● WORK REQUIRED
Look through the material below and copy exactly the lines from the line with "Kontakta oss (86, 1526)" to the line with "Välkommen Lena Edin", those two lines included.

● DATASET ENTRIES
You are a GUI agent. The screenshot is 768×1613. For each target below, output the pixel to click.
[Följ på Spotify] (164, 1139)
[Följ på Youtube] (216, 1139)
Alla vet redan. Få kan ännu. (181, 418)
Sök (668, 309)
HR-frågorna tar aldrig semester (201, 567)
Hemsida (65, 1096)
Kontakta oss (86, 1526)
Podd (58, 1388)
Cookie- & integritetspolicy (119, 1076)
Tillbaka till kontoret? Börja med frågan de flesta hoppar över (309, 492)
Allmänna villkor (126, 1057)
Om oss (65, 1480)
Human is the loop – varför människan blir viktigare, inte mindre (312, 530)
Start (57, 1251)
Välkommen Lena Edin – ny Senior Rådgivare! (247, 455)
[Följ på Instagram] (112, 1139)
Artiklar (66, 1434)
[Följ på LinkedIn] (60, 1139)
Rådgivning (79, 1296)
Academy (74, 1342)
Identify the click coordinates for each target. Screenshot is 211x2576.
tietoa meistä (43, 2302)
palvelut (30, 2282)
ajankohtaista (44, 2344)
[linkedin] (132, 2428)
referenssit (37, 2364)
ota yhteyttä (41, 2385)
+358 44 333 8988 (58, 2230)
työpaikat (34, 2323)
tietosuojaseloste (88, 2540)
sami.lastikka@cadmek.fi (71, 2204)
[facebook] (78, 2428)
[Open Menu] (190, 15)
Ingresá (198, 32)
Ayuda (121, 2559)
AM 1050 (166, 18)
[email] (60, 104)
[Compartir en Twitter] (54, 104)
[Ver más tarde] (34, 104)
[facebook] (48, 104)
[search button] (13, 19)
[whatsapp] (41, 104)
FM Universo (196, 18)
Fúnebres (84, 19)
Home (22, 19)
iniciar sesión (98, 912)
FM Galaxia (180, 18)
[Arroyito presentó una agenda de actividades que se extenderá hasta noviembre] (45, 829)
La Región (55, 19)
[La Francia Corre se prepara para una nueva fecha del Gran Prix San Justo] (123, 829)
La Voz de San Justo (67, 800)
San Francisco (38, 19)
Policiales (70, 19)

● EXERCISE SOLUTION
Kontakta oss (86, 1526)
Podd (58, 1388)
Cookie- & integritetspolicy (119, 1076)
Tillbaka till kontoret? Börja med frågan de flesta hoppar över (309, 492)
Allmänna villkor (126, 1057)
Om oss (65, 1480)
Human is the loop – varför människan blir viktigare, inte mindre (312, 530)
Start (57, 1251)
Välkommen Lena Edin – ny Senior Rådgivare! (247, 455)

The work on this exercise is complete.